» Actions to take:
A: Reproduce the passage of the essay on how movies create better writers that opens with the words containing "The transition of" and closes with "embodied in film.", renaming "Hollywood" as "the film industry" throughout.
B: Carry the essay on how movies create better writers further, beginning after its final sentence.

How Movies Create Better Writers

Young people sitting in multiplex movie theater, watching movie, eating popcorn.
Young people sitting in multiplex movie theater, watching movie, eating popcorn.

The transition of books to the big screen is nothing new to our society. Just as 2015 saw the release of book-based hits such as The Martian and Fifty Shades of Grey, so 2016 will continue the pattern, with films like The Fifth Wave and 13 Hours hitting theaters this month. Books have become well-respected tools for creating a better Hollywood. However, films should be just as respected for their ability to create better writers.

As an undergraduate creative writing student, it has become an expectation for me to have a list of favorite authors or be able to quote Kurt Vonnegut the way Stephen King releases books. It is only fair that the key to progress within the writing community is to support and invest oneself in the work of other writers. Nevertheless, us writers should also invest ourselves in the dynamics of rapid, straightforward storytelling — which is embodied in film.

» Item coordinate data:
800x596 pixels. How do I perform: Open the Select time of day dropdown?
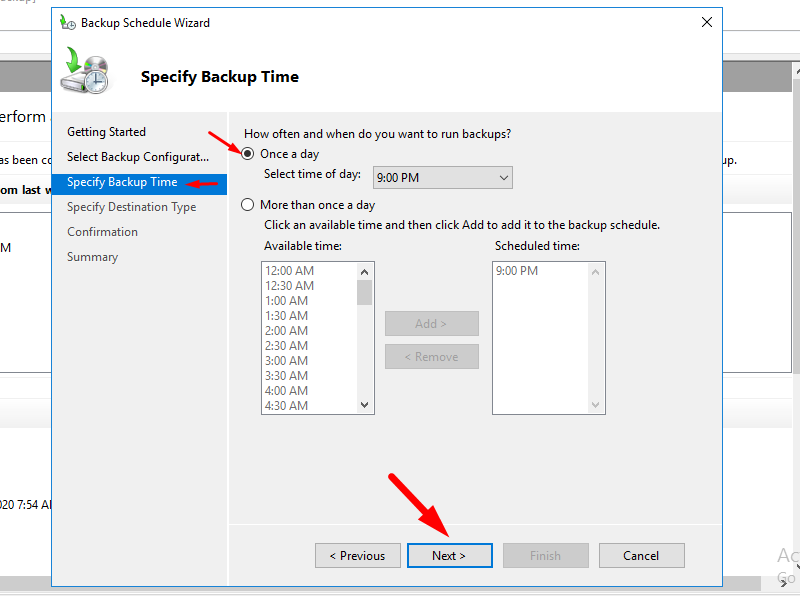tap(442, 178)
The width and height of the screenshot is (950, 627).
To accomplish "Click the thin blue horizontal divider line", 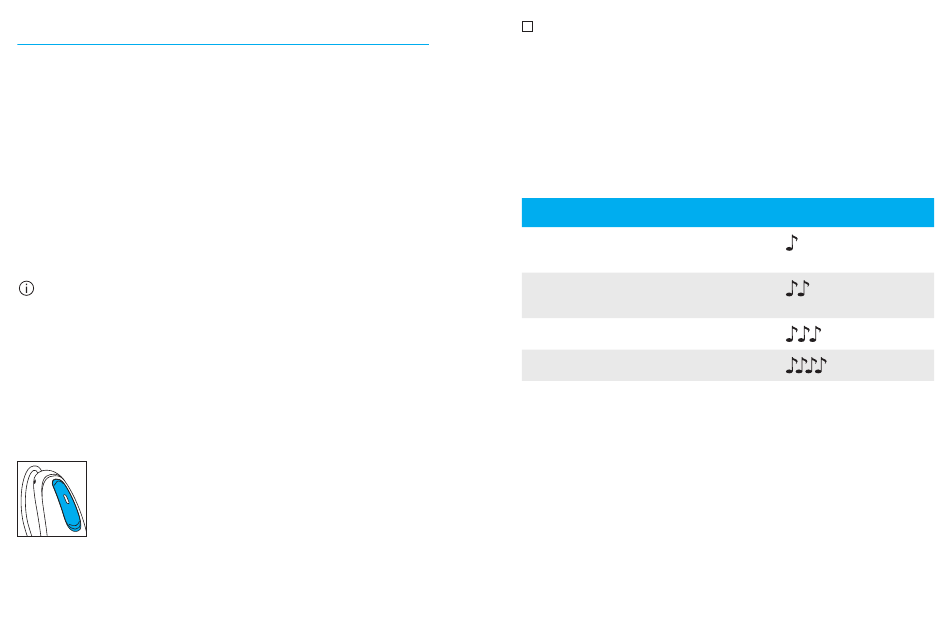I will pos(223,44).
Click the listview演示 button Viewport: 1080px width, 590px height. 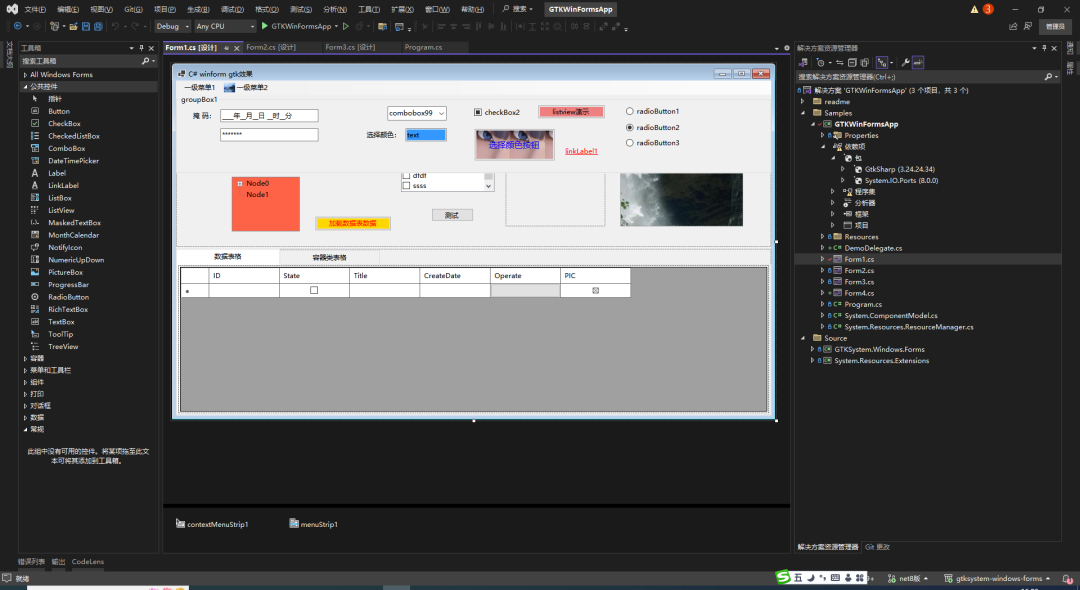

» Final results:
A:
The transition of books to the big screen is nothing new to our society. Just as 2015 saw the release of book-based hits such as The Martian and Fifty Shades of Grey, so 2016 will continue the pattern, with films like The Fifth Wave and 13 Hours hitting theaters this month. Books have become well-respected tools for creating a better the film industry. However, films should be just as respected for their ability to create better writers.

As an undergraduate creative writing student, it has become an expectation for me to have a list of favorite authors or be able to quote Kurt Vonnegut the way Stephen King releases books. It is only fair that the key to progress within the writing community is to support and invest oneself in the work of other writers. Nevertheless, us writers should also invest ourselves in the dynamics of rapid, straightforward storytelling — which is embodied in film.

B:
The main skill films help writers develop is attention to progress. Most directors and screenwriters know that the majority of people are not willing to sit through a five-hour film. Thus, every scene must have a purpose. This is a vital objective to keep in mind when writing a novel or short story. With most writing courses placing emphasis on literary techniques, it is easy to become more invested in diction than with actually moving the plot forward. Films reminds the writer that while a novel ought to have some degree of literary complexity, the goal at the end of each chapter, page, or sentence is simple: keep the story moving.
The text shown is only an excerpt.